Your mother told me about the happenings with [Mr. Poison] and now you are in Denver, Colorado. I am sorry you have hurt, but you have the courage and adventure in your life now. You can begin a new life.

You are a good woman. [Mr. Poison] was not as good as you. I said to your mother many times.

I send you this check for you to buy something nice (impractical).

Sincerely and love,
Aunt Petra

My Great Aunt Petra was the only one of my mother’s four aunts who never married. When Aunt Petra was my age, women in Hungary didn’t even dream about not being a housewife; Aunt Petra rebelled and instead moved to New York, where she eventually directed a small art gallery.
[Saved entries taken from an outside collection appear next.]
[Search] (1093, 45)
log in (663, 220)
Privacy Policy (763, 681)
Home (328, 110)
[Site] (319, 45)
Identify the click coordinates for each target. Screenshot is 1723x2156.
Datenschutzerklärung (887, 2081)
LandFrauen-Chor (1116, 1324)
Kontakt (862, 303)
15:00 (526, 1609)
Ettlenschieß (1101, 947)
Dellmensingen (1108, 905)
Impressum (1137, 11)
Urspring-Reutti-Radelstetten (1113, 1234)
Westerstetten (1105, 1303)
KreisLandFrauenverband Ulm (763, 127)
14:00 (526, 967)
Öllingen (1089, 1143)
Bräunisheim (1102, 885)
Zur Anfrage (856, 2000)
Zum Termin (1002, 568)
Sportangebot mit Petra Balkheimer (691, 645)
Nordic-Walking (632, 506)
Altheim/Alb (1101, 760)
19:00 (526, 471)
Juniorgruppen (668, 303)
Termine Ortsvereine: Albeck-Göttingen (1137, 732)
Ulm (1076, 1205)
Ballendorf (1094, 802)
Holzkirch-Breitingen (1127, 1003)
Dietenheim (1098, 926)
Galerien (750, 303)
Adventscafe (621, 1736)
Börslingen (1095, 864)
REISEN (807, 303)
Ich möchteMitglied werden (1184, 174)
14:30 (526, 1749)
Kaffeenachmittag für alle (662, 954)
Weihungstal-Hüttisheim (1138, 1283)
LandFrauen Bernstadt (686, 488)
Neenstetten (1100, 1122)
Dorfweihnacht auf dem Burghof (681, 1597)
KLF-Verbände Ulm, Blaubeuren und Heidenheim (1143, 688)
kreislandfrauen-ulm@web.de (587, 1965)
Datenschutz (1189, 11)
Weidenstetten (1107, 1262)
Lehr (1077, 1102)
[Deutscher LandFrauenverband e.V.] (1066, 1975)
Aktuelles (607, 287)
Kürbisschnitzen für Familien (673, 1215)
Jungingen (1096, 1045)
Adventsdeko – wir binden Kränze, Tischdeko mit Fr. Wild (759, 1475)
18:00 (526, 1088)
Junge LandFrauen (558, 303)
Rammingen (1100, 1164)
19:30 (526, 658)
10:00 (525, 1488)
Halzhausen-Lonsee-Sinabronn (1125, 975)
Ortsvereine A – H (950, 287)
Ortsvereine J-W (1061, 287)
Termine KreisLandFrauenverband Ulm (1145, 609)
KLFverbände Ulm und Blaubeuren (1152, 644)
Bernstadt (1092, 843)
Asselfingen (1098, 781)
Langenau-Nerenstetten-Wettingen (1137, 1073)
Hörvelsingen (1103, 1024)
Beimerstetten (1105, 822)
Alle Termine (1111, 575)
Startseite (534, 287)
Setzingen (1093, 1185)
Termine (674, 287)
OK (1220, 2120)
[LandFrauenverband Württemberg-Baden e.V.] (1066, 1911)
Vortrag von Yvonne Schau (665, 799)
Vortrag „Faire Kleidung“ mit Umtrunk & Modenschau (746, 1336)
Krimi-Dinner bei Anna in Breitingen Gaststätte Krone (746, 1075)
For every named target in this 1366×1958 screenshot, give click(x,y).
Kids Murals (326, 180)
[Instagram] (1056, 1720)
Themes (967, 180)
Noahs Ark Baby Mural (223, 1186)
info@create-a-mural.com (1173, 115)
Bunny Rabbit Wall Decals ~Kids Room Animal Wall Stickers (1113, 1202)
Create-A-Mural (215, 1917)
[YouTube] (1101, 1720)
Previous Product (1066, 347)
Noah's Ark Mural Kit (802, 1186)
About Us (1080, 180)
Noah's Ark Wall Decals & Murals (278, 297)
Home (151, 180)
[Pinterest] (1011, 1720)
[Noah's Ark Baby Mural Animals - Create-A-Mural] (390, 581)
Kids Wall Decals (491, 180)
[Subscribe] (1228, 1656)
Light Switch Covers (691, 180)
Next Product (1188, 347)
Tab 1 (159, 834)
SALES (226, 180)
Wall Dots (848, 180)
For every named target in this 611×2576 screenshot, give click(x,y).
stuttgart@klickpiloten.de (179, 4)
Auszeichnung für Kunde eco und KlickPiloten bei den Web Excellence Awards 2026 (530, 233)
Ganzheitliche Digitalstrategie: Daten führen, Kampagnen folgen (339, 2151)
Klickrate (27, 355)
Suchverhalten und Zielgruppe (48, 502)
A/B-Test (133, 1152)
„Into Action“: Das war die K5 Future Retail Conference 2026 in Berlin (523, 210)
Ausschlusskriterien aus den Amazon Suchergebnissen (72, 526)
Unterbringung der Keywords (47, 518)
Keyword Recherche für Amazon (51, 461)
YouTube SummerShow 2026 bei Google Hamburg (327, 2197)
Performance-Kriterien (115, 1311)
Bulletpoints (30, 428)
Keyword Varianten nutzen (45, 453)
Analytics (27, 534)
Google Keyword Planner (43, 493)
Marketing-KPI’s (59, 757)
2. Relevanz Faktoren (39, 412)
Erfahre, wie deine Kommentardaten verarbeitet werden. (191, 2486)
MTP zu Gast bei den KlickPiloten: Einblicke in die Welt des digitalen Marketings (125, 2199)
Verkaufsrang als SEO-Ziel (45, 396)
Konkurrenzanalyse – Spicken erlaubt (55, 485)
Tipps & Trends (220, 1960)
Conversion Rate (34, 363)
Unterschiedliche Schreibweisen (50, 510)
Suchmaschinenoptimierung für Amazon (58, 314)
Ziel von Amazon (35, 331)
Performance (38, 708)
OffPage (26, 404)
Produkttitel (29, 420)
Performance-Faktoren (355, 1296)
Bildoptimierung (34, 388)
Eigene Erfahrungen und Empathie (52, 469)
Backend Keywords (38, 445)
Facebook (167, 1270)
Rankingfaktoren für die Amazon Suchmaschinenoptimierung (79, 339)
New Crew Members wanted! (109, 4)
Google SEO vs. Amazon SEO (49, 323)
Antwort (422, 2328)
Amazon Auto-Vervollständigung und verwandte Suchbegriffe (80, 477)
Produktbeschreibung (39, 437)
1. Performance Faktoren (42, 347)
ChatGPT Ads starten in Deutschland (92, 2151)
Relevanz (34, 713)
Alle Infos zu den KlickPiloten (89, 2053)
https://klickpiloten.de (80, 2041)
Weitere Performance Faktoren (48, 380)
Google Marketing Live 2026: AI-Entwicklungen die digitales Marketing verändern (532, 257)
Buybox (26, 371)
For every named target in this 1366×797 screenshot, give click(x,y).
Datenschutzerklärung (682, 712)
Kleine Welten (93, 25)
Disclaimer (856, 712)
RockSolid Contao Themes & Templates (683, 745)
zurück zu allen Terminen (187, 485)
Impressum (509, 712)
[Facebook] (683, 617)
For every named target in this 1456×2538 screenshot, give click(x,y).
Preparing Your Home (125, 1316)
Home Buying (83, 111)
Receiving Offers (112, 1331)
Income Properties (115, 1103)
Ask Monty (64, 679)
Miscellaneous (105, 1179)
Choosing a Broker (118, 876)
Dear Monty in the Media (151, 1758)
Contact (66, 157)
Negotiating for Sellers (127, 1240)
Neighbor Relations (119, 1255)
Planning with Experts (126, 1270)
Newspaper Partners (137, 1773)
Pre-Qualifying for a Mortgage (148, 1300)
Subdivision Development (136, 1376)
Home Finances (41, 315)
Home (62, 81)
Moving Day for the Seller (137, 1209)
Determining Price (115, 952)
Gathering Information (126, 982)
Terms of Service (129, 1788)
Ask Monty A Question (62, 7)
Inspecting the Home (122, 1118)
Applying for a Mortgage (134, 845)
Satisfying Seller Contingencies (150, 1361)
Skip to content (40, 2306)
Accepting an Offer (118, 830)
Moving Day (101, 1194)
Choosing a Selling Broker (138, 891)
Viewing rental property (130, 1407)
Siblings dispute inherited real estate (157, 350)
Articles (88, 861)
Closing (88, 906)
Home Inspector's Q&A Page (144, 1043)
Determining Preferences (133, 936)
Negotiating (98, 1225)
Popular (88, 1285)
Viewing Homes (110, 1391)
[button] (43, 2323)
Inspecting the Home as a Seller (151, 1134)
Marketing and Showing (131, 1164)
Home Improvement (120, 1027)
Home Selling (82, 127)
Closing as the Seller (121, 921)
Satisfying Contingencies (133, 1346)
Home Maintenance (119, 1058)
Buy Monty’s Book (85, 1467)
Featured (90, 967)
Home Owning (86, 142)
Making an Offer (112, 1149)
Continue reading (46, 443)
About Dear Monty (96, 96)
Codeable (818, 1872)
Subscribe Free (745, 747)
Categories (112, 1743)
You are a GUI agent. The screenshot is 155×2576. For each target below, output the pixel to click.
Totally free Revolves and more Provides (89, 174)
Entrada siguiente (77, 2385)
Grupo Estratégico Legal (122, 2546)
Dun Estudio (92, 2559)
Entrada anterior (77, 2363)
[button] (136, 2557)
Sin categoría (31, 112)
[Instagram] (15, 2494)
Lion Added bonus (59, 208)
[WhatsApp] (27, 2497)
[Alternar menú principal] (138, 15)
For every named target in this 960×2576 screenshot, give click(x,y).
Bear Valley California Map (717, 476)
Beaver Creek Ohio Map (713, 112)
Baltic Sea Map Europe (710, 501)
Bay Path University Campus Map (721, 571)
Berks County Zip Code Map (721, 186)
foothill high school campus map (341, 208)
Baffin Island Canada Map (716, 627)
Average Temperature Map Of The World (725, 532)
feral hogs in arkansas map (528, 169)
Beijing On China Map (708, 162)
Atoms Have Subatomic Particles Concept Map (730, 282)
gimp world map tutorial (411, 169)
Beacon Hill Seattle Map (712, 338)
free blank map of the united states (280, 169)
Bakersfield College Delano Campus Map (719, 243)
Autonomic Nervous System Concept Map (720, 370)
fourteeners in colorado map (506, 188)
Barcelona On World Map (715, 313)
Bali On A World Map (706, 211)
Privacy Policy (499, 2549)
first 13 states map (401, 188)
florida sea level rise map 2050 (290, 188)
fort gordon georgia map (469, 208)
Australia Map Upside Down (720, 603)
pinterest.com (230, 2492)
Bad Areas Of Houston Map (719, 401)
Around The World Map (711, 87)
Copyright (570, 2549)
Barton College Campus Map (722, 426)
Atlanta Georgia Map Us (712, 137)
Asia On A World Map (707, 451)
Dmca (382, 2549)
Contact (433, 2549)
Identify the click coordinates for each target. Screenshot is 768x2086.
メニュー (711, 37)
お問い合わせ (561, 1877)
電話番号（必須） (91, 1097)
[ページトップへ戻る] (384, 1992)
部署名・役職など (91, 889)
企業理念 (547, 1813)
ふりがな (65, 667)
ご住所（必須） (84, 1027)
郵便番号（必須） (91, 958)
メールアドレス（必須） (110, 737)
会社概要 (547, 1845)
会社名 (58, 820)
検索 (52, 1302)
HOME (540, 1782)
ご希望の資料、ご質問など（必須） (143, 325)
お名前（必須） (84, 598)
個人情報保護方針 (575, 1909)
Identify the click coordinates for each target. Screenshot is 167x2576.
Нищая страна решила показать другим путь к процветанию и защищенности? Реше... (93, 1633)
Though she dated frequently, she never married because, according to my mom, “Petra didn’t want to spend her life waiting for a man to come home from work.” I didn’t know a lot about Aunt Petra, but I always kind of admired her. I wish I had appreciated her perspective more.

I carried Aunt Petra’s note in my handbag as I walked to the upscale hair salon where I was about to cash in on her encouragement to do something nice and impractical for myself.

It was one of those perfect afternoons in late fall, an unseasonably warm day where the whole city seemed to be alive in one last celebration before winter. A warm wind caught my hair, and I felt like I was in a movie montage, on top of the world. I thought of the woman with the sleek bob who had recommended this hairstylist. Maybe I should get a bob, I thought, and became giddy with the thought of a total transformation.